Report all lines of the records that contain "sidebar".

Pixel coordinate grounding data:
____________________
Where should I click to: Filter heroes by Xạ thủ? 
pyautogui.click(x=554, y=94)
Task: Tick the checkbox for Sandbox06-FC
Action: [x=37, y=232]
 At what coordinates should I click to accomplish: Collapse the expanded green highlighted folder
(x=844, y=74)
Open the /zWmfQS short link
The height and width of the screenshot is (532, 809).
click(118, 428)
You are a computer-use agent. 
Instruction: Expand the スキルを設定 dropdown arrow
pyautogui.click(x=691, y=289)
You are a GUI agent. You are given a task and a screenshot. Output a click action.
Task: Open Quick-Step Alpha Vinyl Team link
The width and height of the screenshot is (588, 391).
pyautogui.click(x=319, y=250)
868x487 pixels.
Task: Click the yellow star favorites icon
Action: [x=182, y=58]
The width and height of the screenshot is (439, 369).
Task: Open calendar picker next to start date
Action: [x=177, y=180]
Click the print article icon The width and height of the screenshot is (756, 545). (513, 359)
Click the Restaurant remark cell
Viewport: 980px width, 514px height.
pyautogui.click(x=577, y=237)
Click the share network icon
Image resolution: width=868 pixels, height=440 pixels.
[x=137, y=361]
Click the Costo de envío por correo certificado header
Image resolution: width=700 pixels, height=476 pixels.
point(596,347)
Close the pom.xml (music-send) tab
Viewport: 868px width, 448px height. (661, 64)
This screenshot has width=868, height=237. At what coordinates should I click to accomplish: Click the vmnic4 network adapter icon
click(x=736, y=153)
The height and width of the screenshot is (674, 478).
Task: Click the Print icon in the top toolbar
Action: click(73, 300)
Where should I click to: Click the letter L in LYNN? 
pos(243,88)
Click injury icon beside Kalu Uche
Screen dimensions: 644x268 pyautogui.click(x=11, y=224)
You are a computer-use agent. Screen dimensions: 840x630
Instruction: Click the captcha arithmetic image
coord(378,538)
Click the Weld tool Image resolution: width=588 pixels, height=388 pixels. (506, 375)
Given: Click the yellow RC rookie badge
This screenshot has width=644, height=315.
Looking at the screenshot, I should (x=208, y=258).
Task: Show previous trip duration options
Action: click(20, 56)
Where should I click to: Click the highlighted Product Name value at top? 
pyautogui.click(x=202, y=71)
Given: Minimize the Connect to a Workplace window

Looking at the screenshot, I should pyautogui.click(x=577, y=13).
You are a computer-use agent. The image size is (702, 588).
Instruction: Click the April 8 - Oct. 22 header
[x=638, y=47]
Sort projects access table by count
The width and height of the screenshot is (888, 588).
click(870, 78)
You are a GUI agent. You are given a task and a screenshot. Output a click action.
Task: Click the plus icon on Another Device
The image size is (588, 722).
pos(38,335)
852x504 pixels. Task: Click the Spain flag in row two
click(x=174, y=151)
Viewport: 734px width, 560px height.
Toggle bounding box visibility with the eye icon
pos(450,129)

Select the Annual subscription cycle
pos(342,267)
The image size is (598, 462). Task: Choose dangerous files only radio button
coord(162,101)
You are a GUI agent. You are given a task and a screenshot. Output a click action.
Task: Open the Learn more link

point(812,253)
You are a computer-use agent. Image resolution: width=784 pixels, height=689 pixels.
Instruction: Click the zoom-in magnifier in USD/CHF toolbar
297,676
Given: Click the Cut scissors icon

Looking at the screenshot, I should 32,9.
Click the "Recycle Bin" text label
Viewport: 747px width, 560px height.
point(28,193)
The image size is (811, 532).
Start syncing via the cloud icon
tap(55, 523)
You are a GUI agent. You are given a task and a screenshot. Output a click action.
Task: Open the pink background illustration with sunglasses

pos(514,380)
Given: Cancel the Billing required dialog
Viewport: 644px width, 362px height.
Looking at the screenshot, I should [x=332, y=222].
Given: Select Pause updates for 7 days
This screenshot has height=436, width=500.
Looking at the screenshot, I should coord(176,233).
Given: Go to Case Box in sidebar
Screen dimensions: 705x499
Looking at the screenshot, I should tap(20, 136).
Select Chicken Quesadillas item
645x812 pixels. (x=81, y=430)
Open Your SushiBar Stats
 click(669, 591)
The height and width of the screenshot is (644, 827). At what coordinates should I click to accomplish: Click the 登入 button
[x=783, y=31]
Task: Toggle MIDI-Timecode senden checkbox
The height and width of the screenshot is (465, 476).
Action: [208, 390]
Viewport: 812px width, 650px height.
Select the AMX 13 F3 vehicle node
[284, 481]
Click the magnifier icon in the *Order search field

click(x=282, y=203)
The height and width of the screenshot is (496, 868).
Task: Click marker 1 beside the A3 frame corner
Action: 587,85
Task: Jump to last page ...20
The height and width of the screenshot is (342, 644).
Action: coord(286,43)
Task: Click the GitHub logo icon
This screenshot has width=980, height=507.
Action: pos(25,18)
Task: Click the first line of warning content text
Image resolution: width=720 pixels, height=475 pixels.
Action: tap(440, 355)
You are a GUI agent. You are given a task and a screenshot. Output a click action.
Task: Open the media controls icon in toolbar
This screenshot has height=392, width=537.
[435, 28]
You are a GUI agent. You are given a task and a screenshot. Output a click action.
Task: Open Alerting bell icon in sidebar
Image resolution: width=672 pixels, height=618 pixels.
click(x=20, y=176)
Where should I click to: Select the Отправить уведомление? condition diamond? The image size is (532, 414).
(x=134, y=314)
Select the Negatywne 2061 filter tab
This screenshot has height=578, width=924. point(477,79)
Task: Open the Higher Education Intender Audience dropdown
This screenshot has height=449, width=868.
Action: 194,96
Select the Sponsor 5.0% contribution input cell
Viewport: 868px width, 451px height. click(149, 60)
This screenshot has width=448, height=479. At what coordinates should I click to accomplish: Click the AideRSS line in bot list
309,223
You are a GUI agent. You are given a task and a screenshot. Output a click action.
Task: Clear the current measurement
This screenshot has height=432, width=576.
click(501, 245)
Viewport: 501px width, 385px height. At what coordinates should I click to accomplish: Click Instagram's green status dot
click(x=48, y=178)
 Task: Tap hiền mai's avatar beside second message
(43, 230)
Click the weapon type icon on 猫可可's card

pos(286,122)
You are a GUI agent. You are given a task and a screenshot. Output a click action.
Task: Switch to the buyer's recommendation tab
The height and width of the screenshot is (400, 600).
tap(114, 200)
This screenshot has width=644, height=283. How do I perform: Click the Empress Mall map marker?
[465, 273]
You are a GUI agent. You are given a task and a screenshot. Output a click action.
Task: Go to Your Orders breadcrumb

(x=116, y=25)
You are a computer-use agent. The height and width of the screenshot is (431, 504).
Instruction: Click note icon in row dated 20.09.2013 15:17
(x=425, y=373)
____________________
• Response to this exercise:
Given: Go to Case Box in sidebar
Task: Open Alerting bell icon in sidebar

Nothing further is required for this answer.